Bild zeigt BuchcoverSie sind heute etwas grimmig gestimmt? Dann habe ich etwas für Sie: einen Streifzug durchs Grimmsche Wörterbuch.

Hänsel und Gretel, Rapunzel, der Froschkönig, das tapfere Schneiderlein, Schneewittchen – wohl die meisten von uns sind mit den Kinder- und Hausmärchen der Brüder Grimm aufgewachsen. Die Sprachwissenschaftler Jakob und Wilhelm Grimm sind aber auch die Initiatoren und ersten Autoren eines vielbändigen Wörterbuchs. Thomas Böhm und Peter Graf haben es aufgeschlagen und funkelnde Gemmen sortiert, grafisch eingefasst von 2x Goldstein:

“Neuerliche entdeckungsfreudige Erkundung des Grimmschen Wörterbuchs, den Lebensocean und die Sprachmenschwerdung betreffend”.

Der Mensch selbst stehe im Mittelpunkt, schreiben die Herausgeber. Ich mache die Probe aufs Exempel, schlage das Buch aufs Gratewohl auf und lese: Rauschesseligkeit. Das Auge und mit ihm das Gehirn stolpern in ein Rausch-esseligkeit und sind verwirrt. Die Grimms und die Neu-Herausgeber lösen auf und lassen Annette von Droste-Hülshoff das Wort erklären: “da klirrt aus des balkones thür ein mann mit gert und eisensporen, / ihm nach ein andrer, flasch im arm, in rauschesseligkeit verloren.” Ach so, Rausches-Seligkeit. Und das ausgerechnet mir, seit Jahren dem Alkohol abhold. Aber der Rausch der Sinne lässt sich ja auch anders erreichen. “Für eine Nacht voller Seligkeit, da geb’ ich alles hin”, verspricht Marika Rökk, wenn auch im Film und nicht im Wörterbuch. Ja, das klingt menschlich.

Ich blättere weiter und komme zu klabastern, “ein merkwürdiges volkswort, das nach der entwicklung der bed. und den reichen nebenformen alt sein musz“. Auf drei Seiten folgen Erläuterungen, Herleitungen, Beispiele.
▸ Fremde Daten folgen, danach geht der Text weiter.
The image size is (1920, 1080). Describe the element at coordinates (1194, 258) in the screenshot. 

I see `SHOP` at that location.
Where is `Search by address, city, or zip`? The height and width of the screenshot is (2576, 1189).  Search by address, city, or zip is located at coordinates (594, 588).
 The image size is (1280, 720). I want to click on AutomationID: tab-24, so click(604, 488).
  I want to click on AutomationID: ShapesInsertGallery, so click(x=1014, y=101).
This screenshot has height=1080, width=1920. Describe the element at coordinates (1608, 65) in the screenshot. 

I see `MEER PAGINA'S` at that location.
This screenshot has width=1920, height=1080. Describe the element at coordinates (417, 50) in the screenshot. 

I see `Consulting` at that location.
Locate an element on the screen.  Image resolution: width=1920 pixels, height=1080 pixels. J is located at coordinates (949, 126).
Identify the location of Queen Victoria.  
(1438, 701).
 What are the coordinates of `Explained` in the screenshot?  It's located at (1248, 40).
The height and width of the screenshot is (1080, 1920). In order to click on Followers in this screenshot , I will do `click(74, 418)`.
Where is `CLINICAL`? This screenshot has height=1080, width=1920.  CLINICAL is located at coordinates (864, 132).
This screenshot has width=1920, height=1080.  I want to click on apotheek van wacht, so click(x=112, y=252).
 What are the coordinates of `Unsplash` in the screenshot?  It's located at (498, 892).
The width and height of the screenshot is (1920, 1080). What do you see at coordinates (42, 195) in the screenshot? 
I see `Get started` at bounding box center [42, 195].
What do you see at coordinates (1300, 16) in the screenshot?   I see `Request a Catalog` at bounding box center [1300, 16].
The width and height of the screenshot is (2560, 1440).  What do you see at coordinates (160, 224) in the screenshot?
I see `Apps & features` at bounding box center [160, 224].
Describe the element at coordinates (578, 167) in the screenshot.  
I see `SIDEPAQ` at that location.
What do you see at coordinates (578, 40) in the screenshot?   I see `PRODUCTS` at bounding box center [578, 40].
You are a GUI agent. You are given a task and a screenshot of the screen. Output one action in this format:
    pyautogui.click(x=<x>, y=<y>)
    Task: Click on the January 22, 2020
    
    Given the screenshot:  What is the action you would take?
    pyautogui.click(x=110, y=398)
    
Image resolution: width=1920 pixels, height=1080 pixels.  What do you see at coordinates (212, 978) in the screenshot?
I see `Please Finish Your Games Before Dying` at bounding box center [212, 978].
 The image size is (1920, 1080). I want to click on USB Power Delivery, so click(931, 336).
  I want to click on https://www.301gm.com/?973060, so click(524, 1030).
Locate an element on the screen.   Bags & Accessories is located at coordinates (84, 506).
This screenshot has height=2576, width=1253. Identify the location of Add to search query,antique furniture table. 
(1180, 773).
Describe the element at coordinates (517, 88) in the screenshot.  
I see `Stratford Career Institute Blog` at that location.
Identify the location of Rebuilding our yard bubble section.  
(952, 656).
In der Altmark komme auch klabistern vor: “dat geit klabister klabaster heiszt es von einem galoppierenden pferde“, zitiert das Wörterbuch einen gewisssen Danneil. Danneil? Muss ich nachschlagen. Ah, ein Prähistoriker, Pädagoge, Archäologe, Heimatforscher, gebürtig aus der Altmark, 1783-1868. Offenbar klabastert/klapastert/klibistert/klapattert und klabattert Mensch wie Tier, rauschesselig oder nicht, von der Altmark über Leipzig bis nach Aachen und weiter in die Schweiz, und oben im Norden klapaustert der klabautermann.

“Wir würden uns freuen, wenn Sie, liebe Leserin, lieber Leser, in der vorliegenden Auswahl viele Wortschönheiten fänden, in die Sie Ihre Gedanken kleiden mögen”, schreiben die Herausgeber. Sie liefern dafür eine reich ausgestattete Garderobe. Die alten Kleider sind voller Prunk und Zierrat und Glanz. Ganz anders als des Kaisers neue. Aber jenes Märchen stammt ja auch von Hans-Christian Andersen.

Ein Lese- und Denkvergnügen, eine Augenweide – und wer’s anders sieht, ist ein Flauaus und Ziepfiez.

Das Buch ist im Verlag “Das kulturelle Gedächtnis” erschienen, hat 336 Seiten und kostet 28 Euro.